## Given records
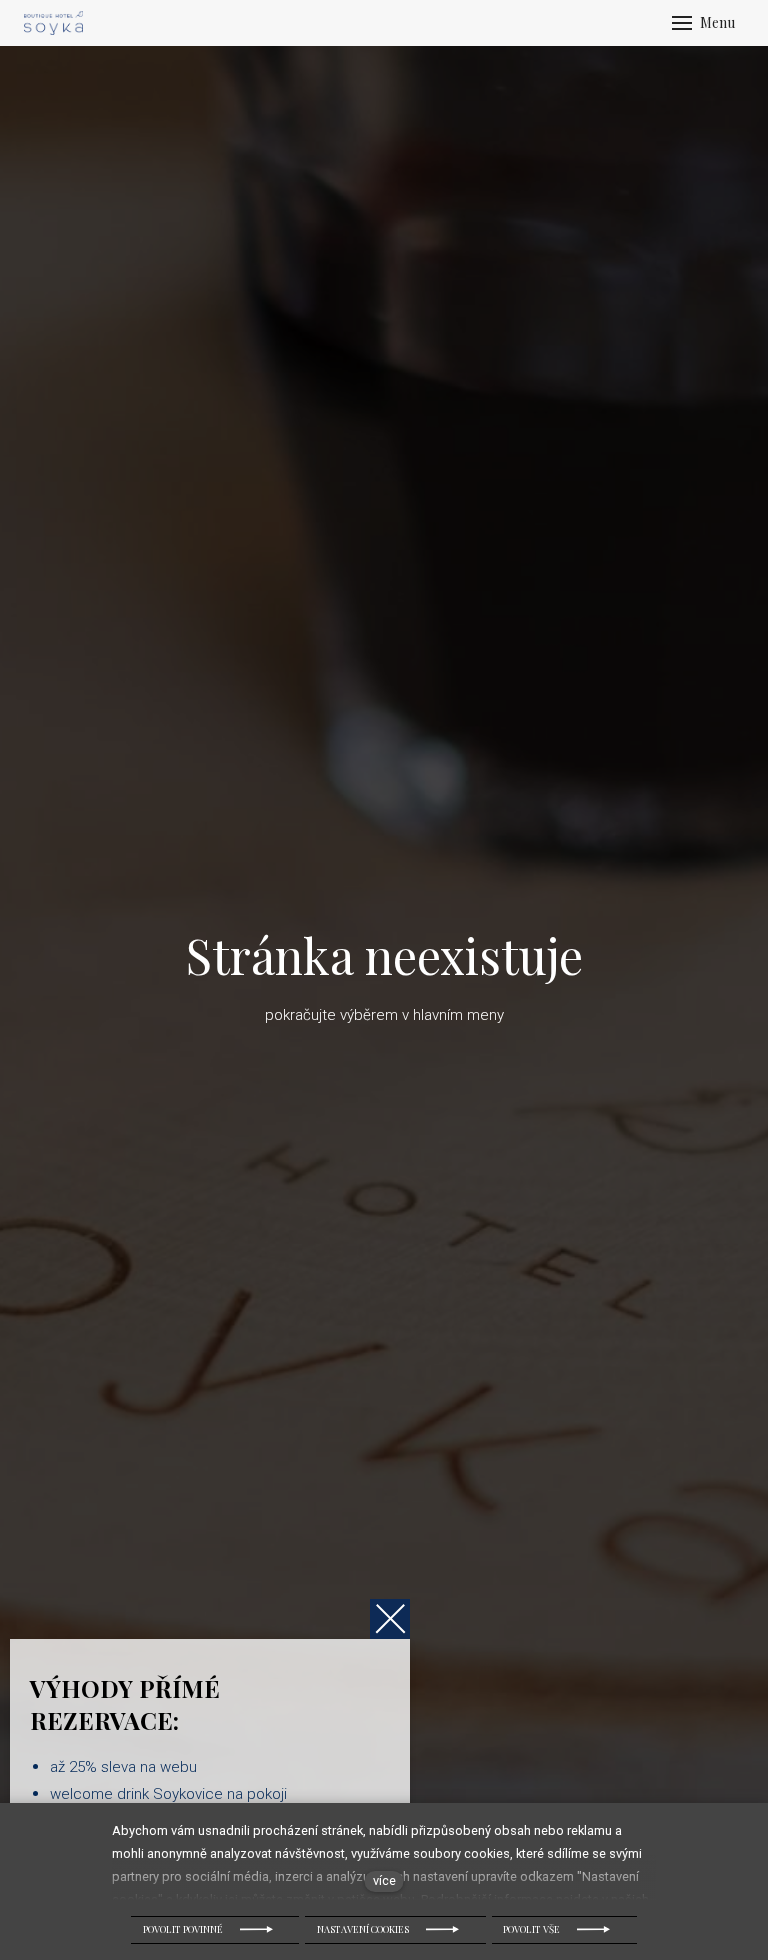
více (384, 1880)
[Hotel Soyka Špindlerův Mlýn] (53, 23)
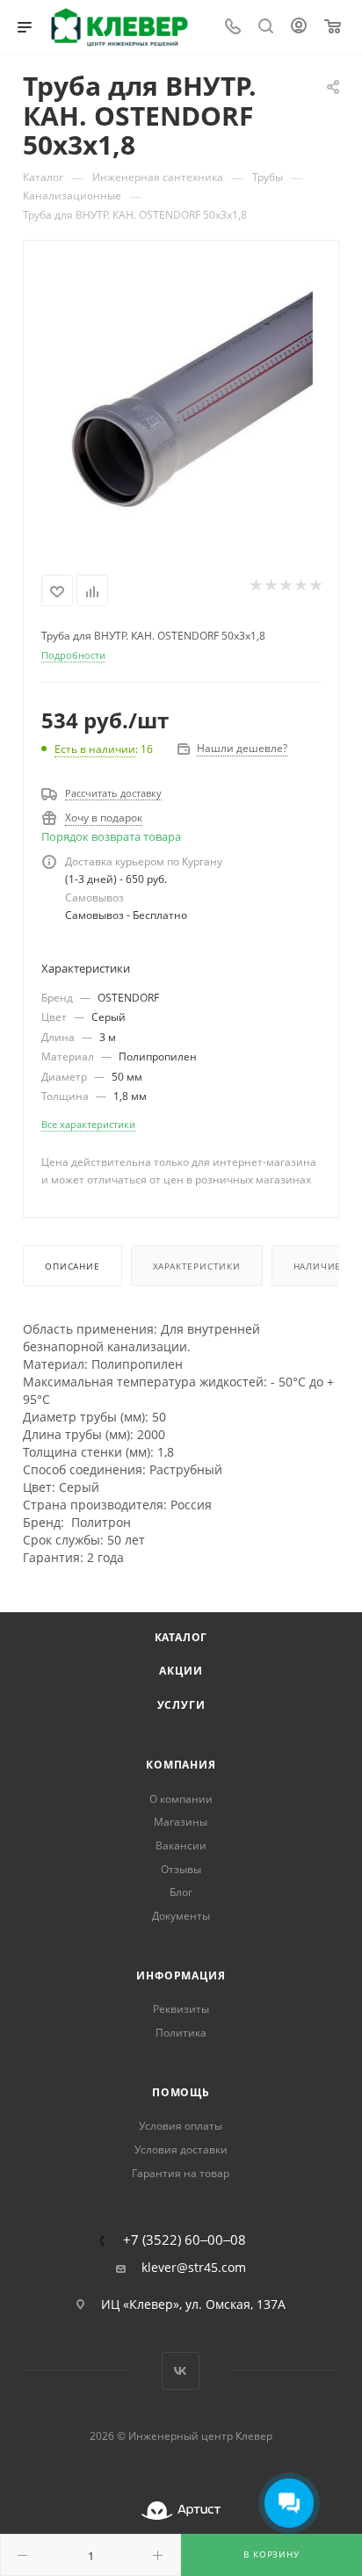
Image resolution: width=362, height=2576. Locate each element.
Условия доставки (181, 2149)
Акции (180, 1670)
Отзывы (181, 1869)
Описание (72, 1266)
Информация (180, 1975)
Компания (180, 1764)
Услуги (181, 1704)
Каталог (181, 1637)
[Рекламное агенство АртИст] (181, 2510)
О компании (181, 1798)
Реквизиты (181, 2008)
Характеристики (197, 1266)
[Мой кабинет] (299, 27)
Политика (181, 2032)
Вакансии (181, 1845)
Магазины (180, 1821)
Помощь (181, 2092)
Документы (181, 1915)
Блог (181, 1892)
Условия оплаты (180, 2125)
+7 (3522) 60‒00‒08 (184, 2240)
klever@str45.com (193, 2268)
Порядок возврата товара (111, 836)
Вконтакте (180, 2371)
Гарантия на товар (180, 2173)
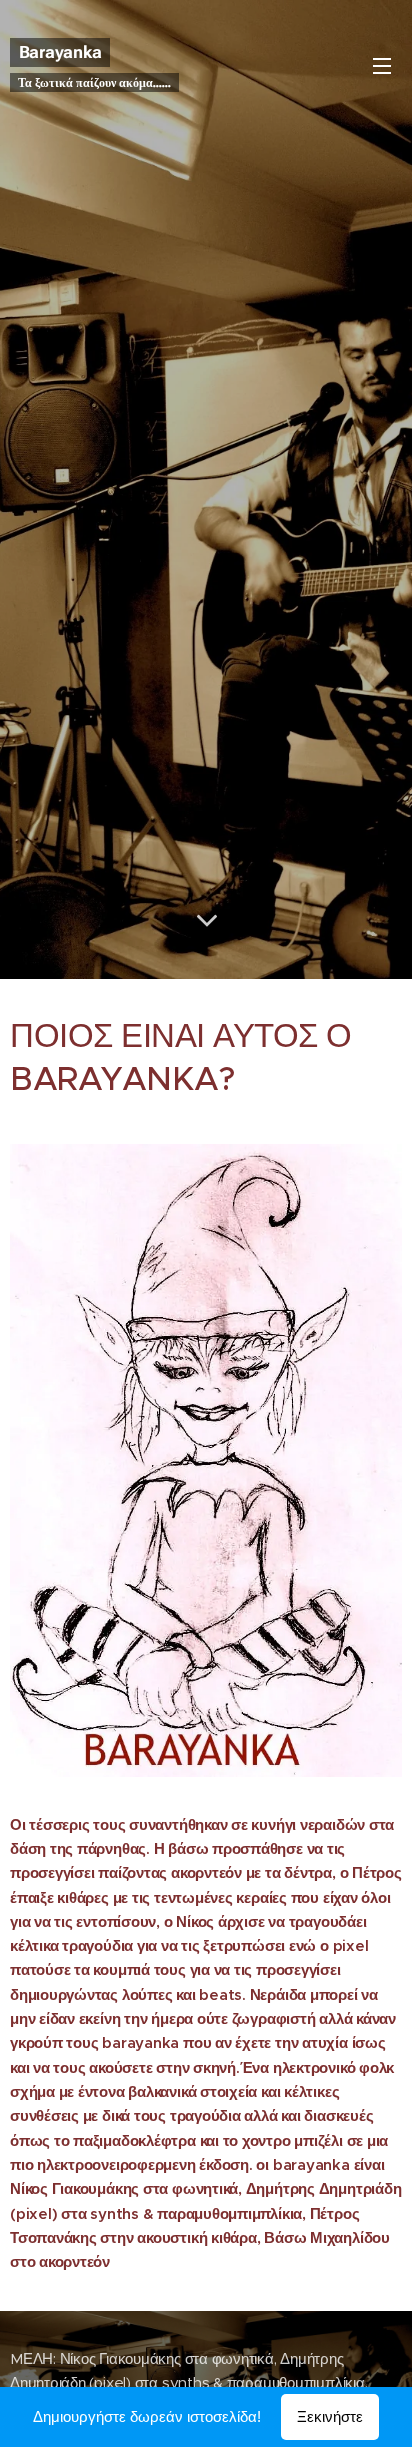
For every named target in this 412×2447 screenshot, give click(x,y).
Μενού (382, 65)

## Exercise instructions
Every line between the one containing "Акции (180, 1670)" and the end of the listing, both included, needs to be retyped exactly, minus the pictures.

## Output for this task
Акции (180, 1670)
Отзывы (181, 1869)
Описание (72, 1266)
Информация (180, 1975)
Компания (180, 1764)
Услуги (181, 1704)
Каталог (181, 1637)
[Рекламное агенство АртИст] (181, 2510)
О компании (181, 1798)
Реквизиты (181, 2008)
Характеристики (197, 1266)
[Мой кабинет] (299, 27)
Политика (181, 2032)
Вакансии (181, 1845)
Магазины (180, 1821)
Помощь (181, 2092)
Документы (181, 1915)
Блог (181, 1892)
Условия оплаты (180, 2125)
+7 (3522) 60‒00‒08 (184, 2240)
klever@str45.com (193, 2268)
Порядок возврата товара (111, 836)
Вконтакте (180, 2371)
Гарантия на товар (180, 2173)
For every named target in this 412×2447 screenshot, give click(x,y).
Μενού (382, 65)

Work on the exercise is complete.